Forget about the cost, what about the coolness factor? I want one just because it's tecky and cool! And that's not sarcasm either.

In the above pictures, is having hot wiring and a hot breaker bad? I mean, what would you be scanning for? Maybe that's normal use registering as white hot scary pictures.


----------



## zwodubber (Feb 24, 2011)

kaboler said:


> Forget about the cost, what about the coolness factor? I want one just because it's tecky and cool! And that's not sarcasm either.
> 
> In the above pictures, is having hot wiring and a hot breaker bad? I mean, what would you be scanning for? Maybe that's normal use registering as white hot scary pictures.



You need to know what each companies breaker temperature is rated at to start. Then you can look for hotspots/loose connections etc..

I would start here


----------



## captkirk (Nov 21, 2007)

First of all, your not gonna find **** with a camera under 3 grand.... second of all you need to get a camera with a good image ratio. And just because you see some conductors lit up, that doesnt always mean its a bad thing, in many cases it just means that there is current going through the conductors. There is also such a thing as overtightening a conductor...so just cranking on it isnt always good. 
There are also three different levels of thermography. Level one is pretty much nothing. If you want to be serious about it than you need to go for at least a level two, and I think there are only a handfull of level three guys out there. 

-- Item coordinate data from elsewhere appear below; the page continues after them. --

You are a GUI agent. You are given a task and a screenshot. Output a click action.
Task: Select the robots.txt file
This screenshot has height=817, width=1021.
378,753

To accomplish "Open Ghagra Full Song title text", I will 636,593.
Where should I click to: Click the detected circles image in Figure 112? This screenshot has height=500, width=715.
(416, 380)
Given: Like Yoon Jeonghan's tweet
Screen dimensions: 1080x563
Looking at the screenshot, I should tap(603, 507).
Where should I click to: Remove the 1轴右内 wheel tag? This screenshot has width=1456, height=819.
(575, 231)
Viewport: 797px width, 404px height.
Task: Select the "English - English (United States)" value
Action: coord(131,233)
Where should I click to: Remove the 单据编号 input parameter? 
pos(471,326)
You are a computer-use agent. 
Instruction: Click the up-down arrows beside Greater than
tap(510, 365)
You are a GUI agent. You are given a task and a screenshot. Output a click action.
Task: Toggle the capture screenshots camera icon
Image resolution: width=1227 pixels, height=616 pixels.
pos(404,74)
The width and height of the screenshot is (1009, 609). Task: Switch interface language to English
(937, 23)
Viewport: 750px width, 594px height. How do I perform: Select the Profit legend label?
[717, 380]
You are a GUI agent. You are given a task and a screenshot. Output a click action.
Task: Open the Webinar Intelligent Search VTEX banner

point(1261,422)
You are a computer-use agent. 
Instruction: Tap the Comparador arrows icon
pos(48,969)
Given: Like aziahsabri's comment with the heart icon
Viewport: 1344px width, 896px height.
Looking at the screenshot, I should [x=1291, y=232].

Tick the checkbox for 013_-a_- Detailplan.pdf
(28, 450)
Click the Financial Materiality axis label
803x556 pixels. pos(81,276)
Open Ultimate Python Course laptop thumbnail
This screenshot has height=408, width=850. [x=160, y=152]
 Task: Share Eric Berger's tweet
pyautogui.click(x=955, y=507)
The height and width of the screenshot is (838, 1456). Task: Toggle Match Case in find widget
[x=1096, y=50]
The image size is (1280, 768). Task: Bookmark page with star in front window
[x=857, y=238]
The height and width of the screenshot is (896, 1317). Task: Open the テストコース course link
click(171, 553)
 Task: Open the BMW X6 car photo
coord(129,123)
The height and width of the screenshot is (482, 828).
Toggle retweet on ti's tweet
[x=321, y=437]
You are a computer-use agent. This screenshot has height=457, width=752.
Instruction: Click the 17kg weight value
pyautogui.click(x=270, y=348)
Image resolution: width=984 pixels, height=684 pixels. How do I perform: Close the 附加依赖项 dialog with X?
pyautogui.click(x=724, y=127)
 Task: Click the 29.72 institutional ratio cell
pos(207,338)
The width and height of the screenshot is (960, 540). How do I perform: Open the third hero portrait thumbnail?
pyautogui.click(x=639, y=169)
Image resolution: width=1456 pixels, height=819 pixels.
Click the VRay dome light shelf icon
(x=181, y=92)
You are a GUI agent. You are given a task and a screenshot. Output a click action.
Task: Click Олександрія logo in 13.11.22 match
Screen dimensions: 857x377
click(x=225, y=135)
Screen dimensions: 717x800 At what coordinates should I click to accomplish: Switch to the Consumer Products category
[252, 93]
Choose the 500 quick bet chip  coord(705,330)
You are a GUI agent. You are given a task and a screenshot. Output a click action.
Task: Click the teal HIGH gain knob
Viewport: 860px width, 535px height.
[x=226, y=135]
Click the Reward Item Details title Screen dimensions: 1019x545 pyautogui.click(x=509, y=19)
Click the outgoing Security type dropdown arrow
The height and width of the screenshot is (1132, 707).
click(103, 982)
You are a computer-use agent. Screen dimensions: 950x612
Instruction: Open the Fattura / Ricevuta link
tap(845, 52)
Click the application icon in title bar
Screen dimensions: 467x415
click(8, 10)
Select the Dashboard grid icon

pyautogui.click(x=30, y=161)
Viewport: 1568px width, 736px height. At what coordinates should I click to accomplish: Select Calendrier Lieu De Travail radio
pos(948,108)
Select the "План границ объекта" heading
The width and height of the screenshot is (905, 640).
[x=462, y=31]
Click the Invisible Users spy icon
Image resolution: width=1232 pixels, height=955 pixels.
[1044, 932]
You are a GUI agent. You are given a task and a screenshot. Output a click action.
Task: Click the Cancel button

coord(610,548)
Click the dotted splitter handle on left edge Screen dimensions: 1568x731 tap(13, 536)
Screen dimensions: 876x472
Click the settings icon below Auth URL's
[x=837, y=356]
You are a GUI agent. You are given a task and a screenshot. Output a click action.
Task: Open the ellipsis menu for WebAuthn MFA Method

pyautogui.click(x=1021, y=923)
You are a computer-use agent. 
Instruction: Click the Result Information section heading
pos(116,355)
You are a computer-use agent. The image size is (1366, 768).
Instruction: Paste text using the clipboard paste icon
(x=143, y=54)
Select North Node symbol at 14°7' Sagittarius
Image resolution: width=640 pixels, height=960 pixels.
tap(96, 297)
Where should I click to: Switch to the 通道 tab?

If you want to do it for the residential market you wont make **** scanning panels, thats almost a joke. You might make a buck at whole house scans but for 150 .....? why even bother..? 
THe only way you can make it worth you while is to work for industrial commercial customers and you probably need to work in three man teams. The first guy dressed in PPE taking covers off, second guy scanning and the last guy putting covers back on....


----------



## johnsmithabe (May 3, 2011)

yes the same.
please specify w clear images.


----------



## johnsmithabe (May 3, 2011)

funny... I think its some thing serious.


----------